James K. Galbraith

The Iraqi Quagmire

by

Sergio Vieira de Mello was the real thing. I met him in East Timor in 2001, at the U.S. mission on the evening of July 4th. He told my brother (his colleague in the transition cabinet) that he would not attend a dinner for the Australian foreign minister that night “because I dislike him intensely.” Two days later I saw him again, as we joined the new East Timor self-defense forces for the last leg of a march to a new training ground. On that day, surrounded by guerrillas, their U.N. officers, and the civilian staff, out on the road in the bright tropical sunshine, he was clearly having a good time.

Sergio was blunt, charming, energetic, funny. He knew his business, minced no words, commanded the loyalty of his mission and the respect of the Timorese. They knew he was working for them—for the cause of a free and independent and self-governing East Timor. And so it should have been in Iraq.

But it wasn’t. We face in Iraq what the U.N. did not face in Timor: an organized, brutal opposition, able to strike when and where it chooses. Why is this so? Partly because in Iraq large parts of the population do not want us there and are prepared to abet those who would throw us out. The U.N. mission was simply an auxiliary target. And the security at the Canal Hotel was not good.
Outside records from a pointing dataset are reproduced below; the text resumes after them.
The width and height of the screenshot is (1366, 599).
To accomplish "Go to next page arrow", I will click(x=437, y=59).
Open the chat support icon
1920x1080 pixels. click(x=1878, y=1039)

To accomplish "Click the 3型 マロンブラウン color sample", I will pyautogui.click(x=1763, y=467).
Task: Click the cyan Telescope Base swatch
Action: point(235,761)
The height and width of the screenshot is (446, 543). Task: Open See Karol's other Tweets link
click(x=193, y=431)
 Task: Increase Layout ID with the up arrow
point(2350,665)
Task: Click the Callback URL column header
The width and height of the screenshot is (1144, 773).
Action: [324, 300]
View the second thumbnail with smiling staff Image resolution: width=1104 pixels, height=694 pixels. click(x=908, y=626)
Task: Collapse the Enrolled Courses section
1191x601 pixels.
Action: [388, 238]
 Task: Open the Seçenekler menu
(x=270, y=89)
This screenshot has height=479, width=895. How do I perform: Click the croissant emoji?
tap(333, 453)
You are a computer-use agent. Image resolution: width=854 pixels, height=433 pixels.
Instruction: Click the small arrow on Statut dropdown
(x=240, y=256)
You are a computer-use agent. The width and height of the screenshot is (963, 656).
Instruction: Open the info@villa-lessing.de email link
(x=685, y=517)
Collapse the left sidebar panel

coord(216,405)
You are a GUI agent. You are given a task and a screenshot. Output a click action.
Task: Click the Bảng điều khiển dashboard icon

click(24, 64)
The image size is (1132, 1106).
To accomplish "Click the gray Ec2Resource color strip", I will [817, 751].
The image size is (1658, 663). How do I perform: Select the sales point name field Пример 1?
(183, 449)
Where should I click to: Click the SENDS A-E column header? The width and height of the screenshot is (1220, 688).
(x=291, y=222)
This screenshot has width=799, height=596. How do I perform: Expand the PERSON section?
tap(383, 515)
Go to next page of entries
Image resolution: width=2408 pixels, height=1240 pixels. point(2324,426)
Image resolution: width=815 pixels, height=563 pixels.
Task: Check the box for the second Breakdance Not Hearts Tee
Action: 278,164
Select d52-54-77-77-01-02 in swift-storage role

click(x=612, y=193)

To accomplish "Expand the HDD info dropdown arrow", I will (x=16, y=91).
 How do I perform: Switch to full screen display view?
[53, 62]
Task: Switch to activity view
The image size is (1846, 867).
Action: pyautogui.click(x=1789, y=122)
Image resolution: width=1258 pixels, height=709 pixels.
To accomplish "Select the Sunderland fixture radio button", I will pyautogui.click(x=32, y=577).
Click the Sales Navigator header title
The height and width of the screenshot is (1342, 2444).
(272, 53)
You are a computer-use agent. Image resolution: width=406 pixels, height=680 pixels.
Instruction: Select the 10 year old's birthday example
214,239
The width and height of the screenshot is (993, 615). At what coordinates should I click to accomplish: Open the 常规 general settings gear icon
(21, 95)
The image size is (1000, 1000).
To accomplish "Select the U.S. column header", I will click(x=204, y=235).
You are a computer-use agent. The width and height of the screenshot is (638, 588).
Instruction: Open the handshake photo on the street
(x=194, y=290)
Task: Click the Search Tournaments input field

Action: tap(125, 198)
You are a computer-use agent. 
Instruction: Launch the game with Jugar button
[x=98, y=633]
None of this should be surprising. Last November, at his request, I wrote a memorandum to Gary Hart (a friend going back to the start of the McGovern effort in 1971) on how the situation might unfold. Here’s what I said:

hile the impending war on Iraq may prove to be fairly easy… the post-war occupation is certainly going to be ugly. Iraq is a huge country. The oil fields, the cities and the ports will need to be protected. The protectors will need to be protected. Saddam has 150,000 secret police who will not physically disappear. There is a large Shi’a population with whom our relations could deteriorate quickly if their leaders don’t like our rule. Worst of all there is Al Qaeda. They are not in Iraq right now, but they will be. And they will find plenty of fresh targets in occupied Iraq. Algeria comes to mind; does anyone remember?

Saddam’s government is ugly, but at present at least the Kurdish population is protected from him at low cost. The case for putting the U.S. Army at the service of the rest of the opposition remains totally unpersuasive and cannot be coherently made. This point becomes obvious when one reads the screeds suggesting that Iraq might somehow become an oasis of democracy in the Middle East. They are mostly written by people who fought to the last against a free vote for the presidency in Florida.

Once we have invaded, getting out again is not going to be easy. On the contrary, it will be very easy for Al Qaeda and others to guarantee just enough turmoil to ensure that it is never quite safe to leave. The choice will therefore become one of staying and bleeding, or of accepting an ignominious retreat—think the Israelis from South Lebanon but on a much larger scale. People need to understand that a decision to invade Iraq is, in effect, a decision to establish what will be, for practical purposes, a permanent zone of occupation there…

Empire is an economic system. But it is a system that works only in the presence of an overwhelming advantage of force, a general acquiescence of the regional leadership, large local security forces, and an absence of determined opposition. The British held India because, and only so long as, they enjoyed these advantages. In the Sudan, the matter was already different as early as the 1880s. The final outcome at Omdurman was as it was only because, as Hillaire Belloc put it: “Whatever happens, we have got The Maxim Gun, and they have not.”

But in modern conditions the correlation of forces does not lie with the imperial power. Explosives, mines, booby traps, rockets and similar weapons of resistance are too cheap and too effective. We will certainly face determined opposition in Iraq, sooner or later and possibly sooner, once the euphoria following the overthrow of Saddam wears off and as our other enemies get a chance to get into the game. The same will be increasingly true of our position elsewhere in the Middle East. In the face of determined opposition, empire has costs that no modern democracy can sustain—and certainly not the United States with our attachment to peacetime prosperity and abhorrence of body bags.

What happened to Sergio Vieira de Mello, to his dedicated colleagues at the United Nations mission in Baghdad, what has been happening to American soldiers and to innocent Iraqi civilians every single day, was terribly easy to predict. And the result? A U.N. staffer put it very well: “We send our best guy to Iraq and he comes home in a box.”n

James K. Galbraith teaches at the LBJ School.